▶ **Items listed in a dataset**
·····
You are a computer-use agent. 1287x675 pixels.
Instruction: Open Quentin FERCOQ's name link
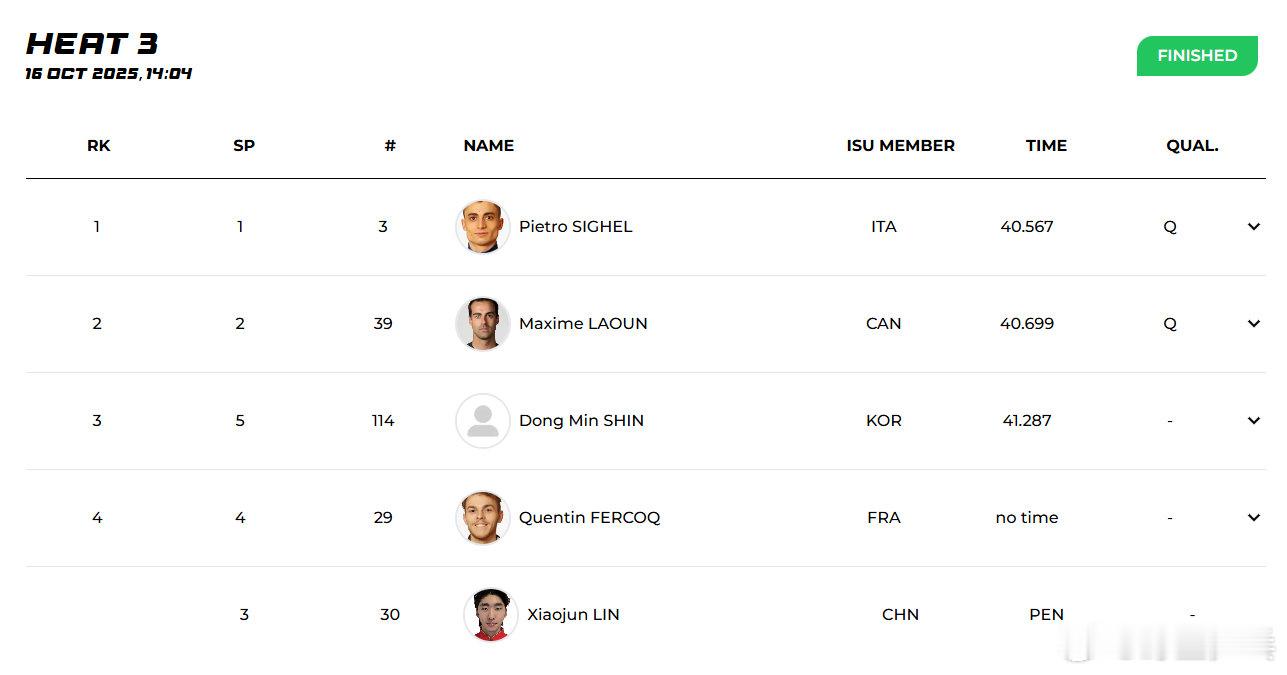pyautogui.click(x=590, y=518)
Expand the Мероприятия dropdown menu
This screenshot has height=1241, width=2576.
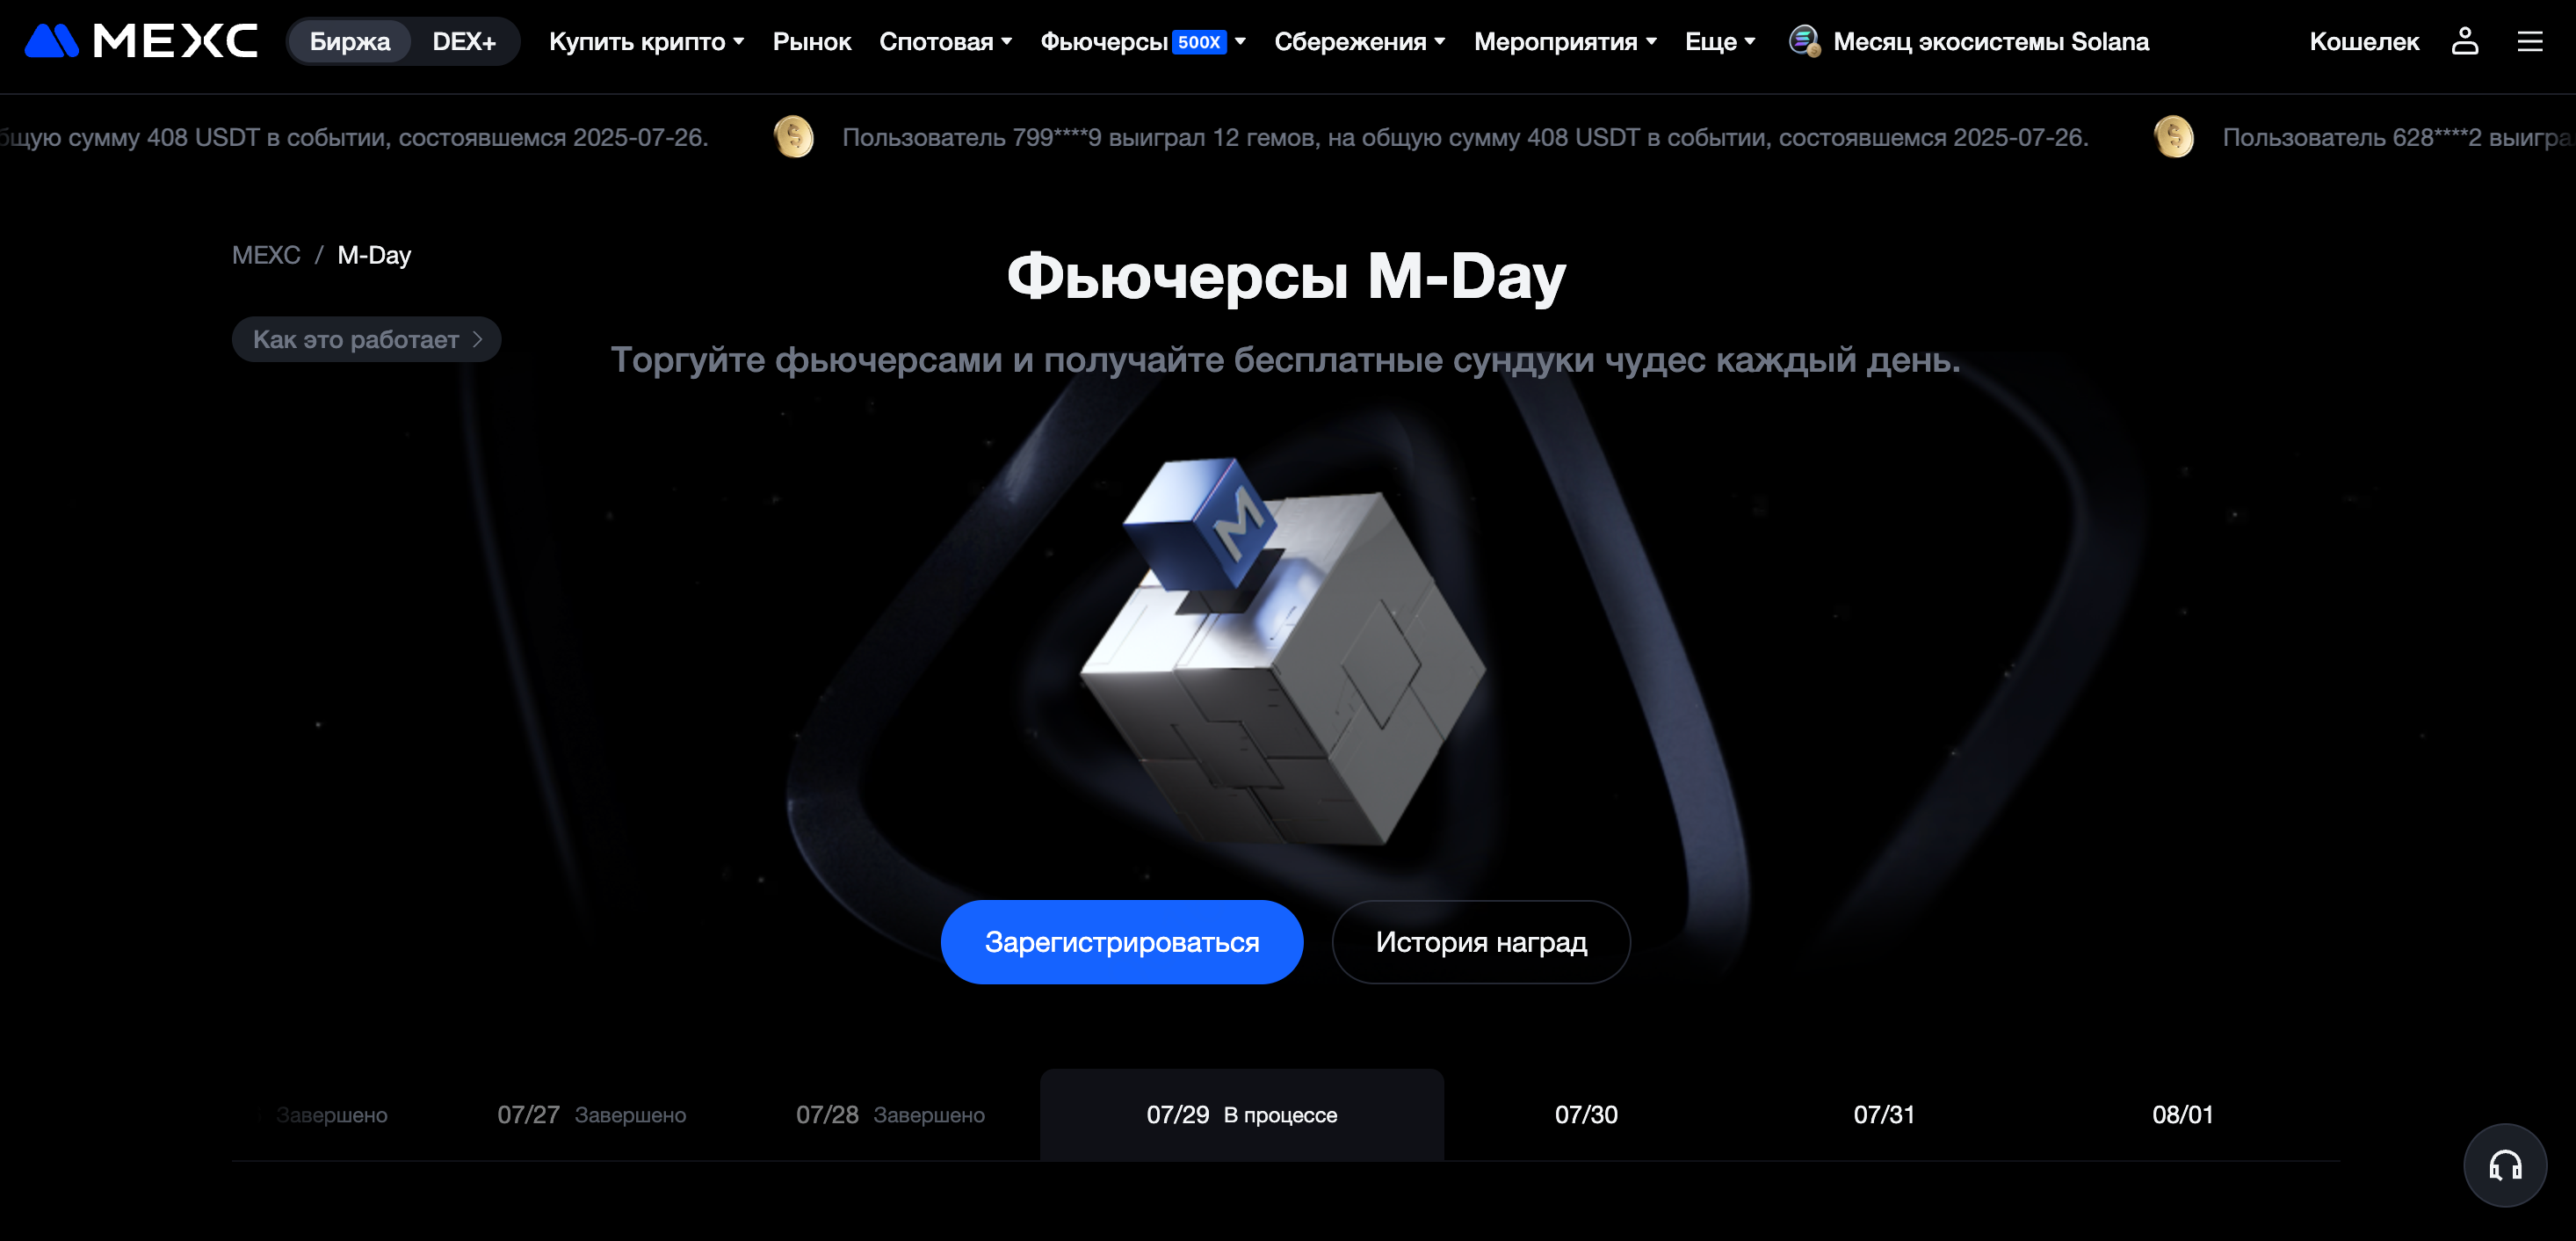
·····
▶ **Task goal**
Word for word, output the lines from the line bearing "Expand the Мероприятия dropdown menu" through the end of the records above, and only those, without the pictures.

▶ **Reply to the task**
Expand the Мероприятия dropdown menu
This screenshot has height=1241, width=2576.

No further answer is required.